The summer is supposedly a slow time for political news. So I figured by this time I’d just be sitting by the pool, getting calls from Editor Moser. “Why haven’t you written anything in weeks?” he’d ask me as I sipped from some appropriately girlie alcoholic beverage. “Sorry Bob,” I’d say. “There’s just nothing to report, I’m afraid.” It was a lovely dream.
Alas. Instead it’s been one bit of madness after another. Speakers races, delegates in custody, blah blah blah. Here’s a run-down of news from the past three days—there may be a few observations mixed in.

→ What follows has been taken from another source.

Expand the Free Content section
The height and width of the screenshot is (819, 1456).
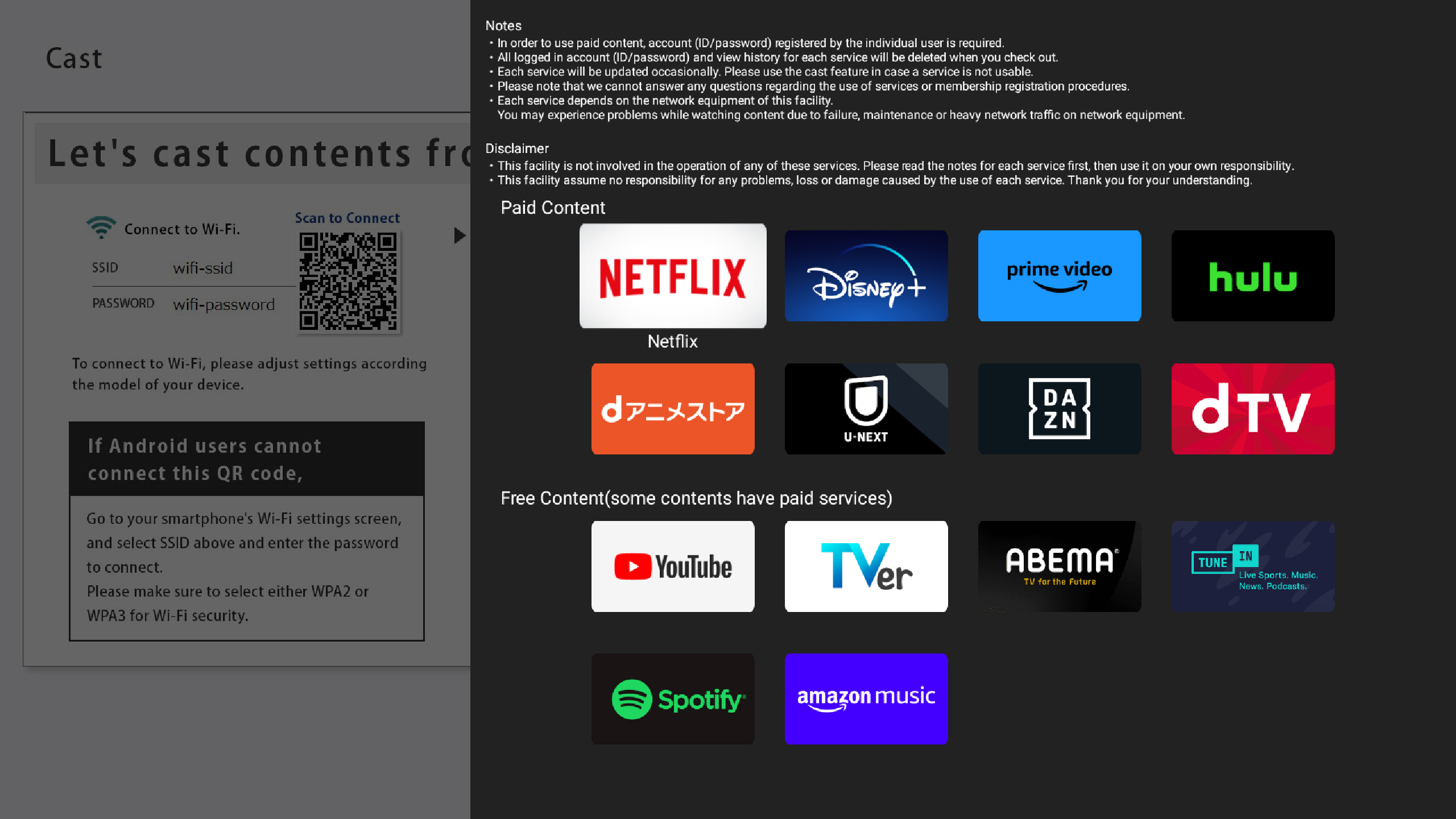pyautogui.click(x=697, y=498)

• Ethical dilemmas? Democratic Rep. Tara Rios Ybarra, who works as a dentist when she isn’t representing South Padre Island, went into federal custody this morning after she got charged in a Medicaid fraud round-up. She’s accused of taking money to refer Medicaid recipients to a McAllen oral surgeon. (Incidentally, Rios Ybarra’s practice is in Brownsville. Going to an oral surgeon is bad enough—driving an hour home after a visit sounds like torture. Trust me, I have terrible teeth.) Rios Ybarra already lost her seat back in the March Democratic primaries to J.M. Lozano, and there’s no Republican challenger. The biggest loss comes to TV viewers, who may miss out on Rios Ybarra’s planned weekly show.

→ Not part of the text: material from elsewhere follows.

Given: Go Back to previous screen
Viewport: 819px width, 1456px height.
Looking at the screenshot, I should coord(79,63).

But still it’s not what you’d call good publicity for the Democrats—and it’s not the only instance of Dem reps in trouble with the law. Just yesterday, former Dallas Democratic Rep. Terri Hodge began her year-long term in a federal prison for tax fraud. The Republicans happen to have noticed—they sent out a release this morning, before the Rios Ybarra excitement, noting that Hodge was now in prison and another former Democratic rep, Kino Flores, is under indictment for failing to disclose $800,000 in income.
• The race is over. Money isn’t everything. And apparently neither is name recognition or past experience. Just ask David Sibley, the former senator for Senate District 22 who tried—and failed—to win a second bout in the state Senate. State Sen. Kip Averitt, a Sibley protege, stepped down for health reasons, and this race determined who would fill the remaining six months of Averitt’s term.

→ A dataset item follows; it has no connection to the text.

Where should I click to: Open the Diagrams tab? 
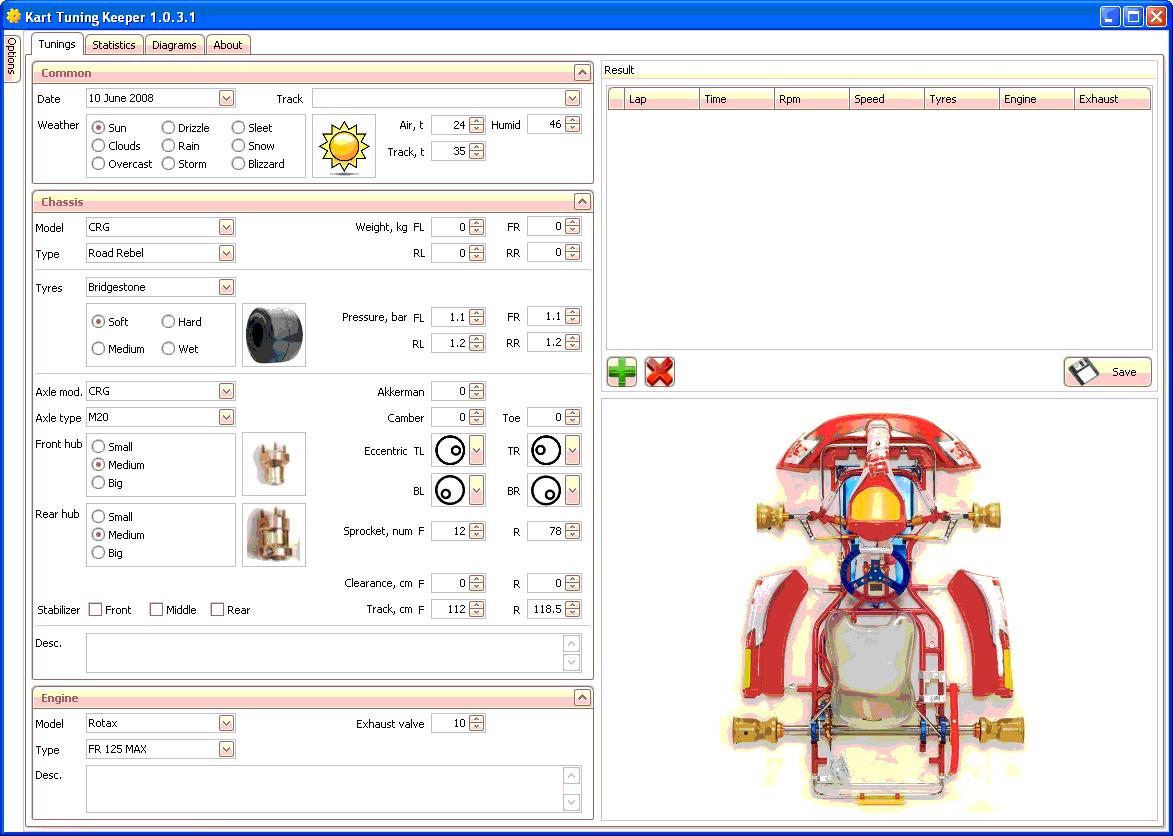(174, 45)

While he had stepped down, Averitt had not taken his name off the ballot for the November election, meaning that while last night’s winner would get six months with a new title, Averitt could return for next session. (No Democrats were running.) For a brief period on Tuesday, rumors abounded that should Birdwell win, Averitt would return to the Senate in January. But apparently our moms were right about gossip. Averitt has announced he’ll take his name off, giving both the district’s parties both a chance to name new candidates. The Rs will likely select Birdwell. After all, all’s well that’s Birdwell.